Prop 2, while being advertised as a rainy day fund on TV, is actually a complicated formula that prioritizes debt payback. Gov. Brown and the measure’s other backers have said that by speeding up debt payback, it will reduce debt service and free up money in the long-term for investments.
If only that were true.
If the last few decades of California history are any guide, Prop 2 will be just another budget measure that created incentives for more debt.
How is that possible? Because of the following dynamic: as the California budget has been strangled and chained increasingly under various budget restrictions and formulas like Prop 2, local governments and interest groups, searching for ways to fund starved priorities, have turned more and more to bonds. Put it another way: the more you clamp down on spending, and take money that could be used to restore fundamental programs for reserves and debt payoffs, the more you force people to look at borrowing.

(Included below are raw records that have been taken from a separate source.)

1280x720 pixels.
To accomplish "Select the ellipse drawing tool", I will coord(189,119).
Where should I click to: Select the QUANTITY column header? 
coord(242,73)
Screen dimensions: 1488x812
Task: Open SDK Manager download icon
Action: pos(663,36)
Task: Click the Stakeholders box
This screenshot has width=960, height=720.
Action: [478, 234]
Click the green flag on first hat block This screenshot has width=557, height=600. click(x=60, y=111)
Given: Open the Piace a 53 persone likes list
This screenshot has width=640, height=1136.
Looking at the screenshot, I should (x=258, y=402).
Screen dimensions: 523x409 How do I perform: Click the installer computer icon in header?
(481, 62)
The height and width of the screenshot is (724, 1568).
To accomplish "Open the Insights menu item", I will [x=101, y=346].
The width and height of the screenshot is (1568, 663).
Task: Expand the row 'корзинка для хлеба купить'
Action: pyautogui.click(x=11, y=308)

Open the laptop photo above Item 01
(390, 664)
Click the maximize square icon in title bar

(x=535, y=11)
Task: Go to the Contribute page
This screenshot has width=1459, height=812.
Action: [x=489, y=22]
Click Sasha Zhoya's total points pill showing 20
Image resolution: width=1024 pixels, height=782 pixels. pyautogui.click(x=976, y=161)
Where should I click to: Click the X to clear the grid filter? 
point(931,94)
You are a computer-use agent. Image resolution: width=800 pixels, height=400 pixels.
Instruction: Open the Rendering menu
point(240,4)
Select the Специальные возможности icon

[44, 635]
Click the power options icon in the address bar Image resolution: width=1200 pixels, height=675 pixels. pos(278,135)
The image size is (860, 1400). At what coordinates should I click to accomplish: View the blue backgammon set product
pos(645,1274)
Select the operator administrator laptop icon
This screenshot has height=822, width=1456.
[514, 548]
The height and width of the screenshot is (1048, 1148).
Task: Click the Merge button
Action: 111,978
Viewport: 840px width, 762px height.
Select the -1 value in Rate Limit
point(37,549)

It’s an important point lost in the total civic and journalistic void around Prop 2 and Gov. Brown’s austerity approach to budgeting. The “Wall of Debt” Gov Brown likes to talk about is not the product of political overspending. It’s the product of scarcity. Since it’s so hard to raise taxes (in part because of rules and in part because of politicians like Brown and Gov. Schwarzenegger who pose as fiscally responsible and skeptical of taxes), borrowing has looked attractive. The state itself has led the way in borrowing, both by going to voters and by borrowing from its hundreds of special funds. Local governments also have embraced borrowing in a big way to come jup with money.
You’re seeing the dynamic again this year. School districts, having been starved of funds for years (and used as a source of borrowing by the starved state, I might add, via deferrals), are desperate to get the money it takes to educate. Despite an increase in state spending, California still lags. The result: a record number of school bond measures on local ballots.
Prop 2, of course, represents a Sacramento mentality; if we decree here that we’ll have reserves (albeit a very limited one) and will pay back debt, everyone will follow. Earth to Sacramento and Prop 2: just because you think there’s enough money for public services that have been starved for decades doesn’t mean that there’s actually enough.
Needs are what they are. And Sacramento’s favored whips and chains usually have nothing to do with needs; Prop 2’s formula is all about budget funds and tax revenues, not what the public needs, just as Prop 98’s formula is all about economic and budget data, not the state’s educational needs. (Prop 13 is also a tax limitation formula that undergirds so many other formulas). Even worse, Prop 2 limits the reserves of school districts; that’s another reason why districts, instead of saving to pay for needs, may be more inclined to borrow.
The ads say Prop 2 will save money. But debt is a costly way to pay for things, Prop 2, which creates incentives for new debt, will almost certainly do exactly the opposite of what its backers promise.